:: Text excerpt

- Theatrical release poster
- Directed by: Cal Brunker
- Written by: Bob Barlen; Cal Brunker;
- Based on: original story by Tony Leech; Cory Edwards;
- Produced by: Catherine Winder; Luke Carroll; Brian Inerfeld;
- Starring: Rob Corddry; Brendan Fraser; Sarah Jessica Parker; William Shatner; Jessica Alba; Craig Robinson; George Lopez; Ricky Gervais; Jane Lynch; Sofia Vergara;
- Cinematography: Matthew A. Ward
- Edited by: Matthew Landon; Scott Winlaw;
- Music by: Aaron Zigman
- Production companies: The Weinstein Company; Rainmaker Entertainment;
- Distributed by: The Weinstein Company;
- Release date: February 15, 2013; (United States)
- Running time: 89 minutes
- Countries: Canada United States
- Language: English
- Budget: $40 million
- Box office: $74.6 million

= Escape from Planet Earth =

2013 film by Cal Brunker

Escape from Planet Earth is a 2013 animated science fiction comedy film, directed by Cal Brunker, written by Brunker and Bob Barlen, and featuring an ensemble voice cast, including Rob Corddry, Brendan Fraser, Sarah Jessica Parker, William Shatner, Jessica Alba, Craig Robinson, George Lopez, Ricky Gervais, Jane Lynch and Sofia Vergara. The film was released in the United States on February 15, 2013 to mostly negative reviews, but performed moderately well, grossing $74.6 million against a $40 million budget.

==Plot==
On the planet Baab, reckless astronaut Scorch Supernova works at BASA (Baabian Aeronautics and Space Administration) with his smarter older brother Gary, who assists him on missions from BASA Headquarters. One day, Gary learns that Scorch will be sent to the "Dark Planet" (Earth) due to an SOS call and opposes the idea, knowing that any alien who goes to Earth never comes back. However, Scorch accepts without his approval. This leads to an argument between the brothers, causing Gary to quit his job out of frustration. Afterwards, Gary goes home and, along with his son Kip and wife Kira, watches Scorch's investigation on Earth via live TV.

::::
:: Recorded data

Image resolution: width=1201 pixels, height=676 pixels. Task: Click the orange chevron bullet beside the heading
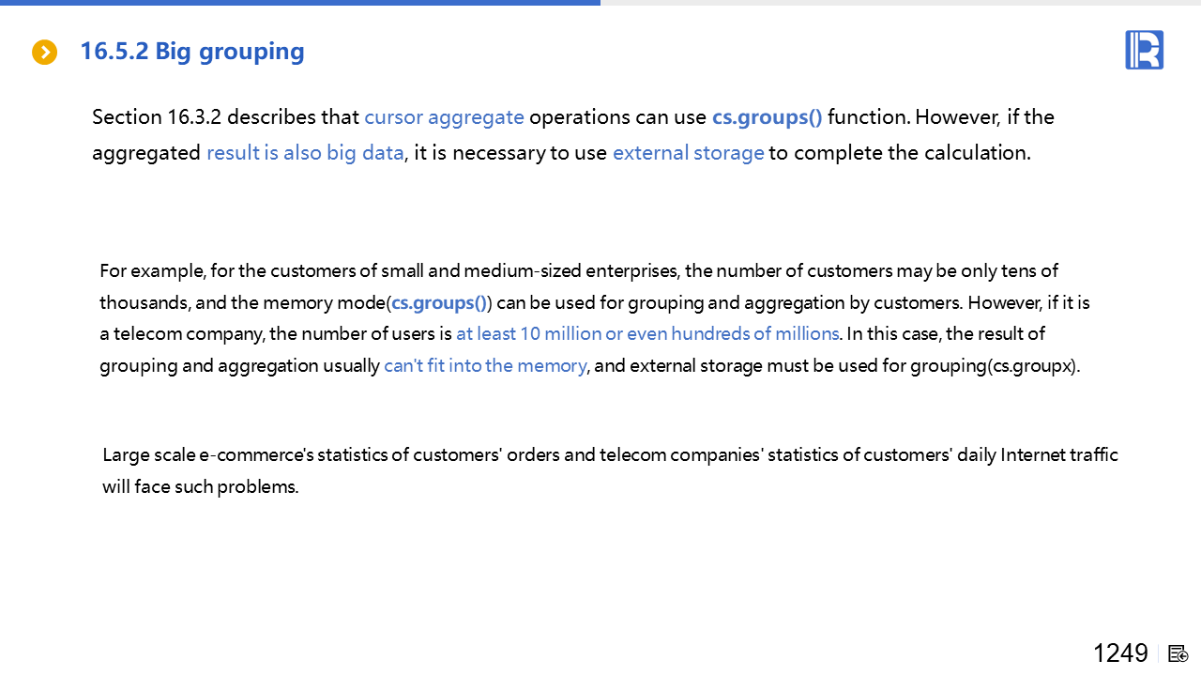tap(44, 53)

::::

Short task:
Answer these questions about the Escape from Planet Earth text:
1. Who wrote the film's music?
2. How long does the film run?
3. What does BASA stand for?

Correct output:
1. Aaron Zigman
2. 89 minutes
3. Baabian Aeronautics and Space Administration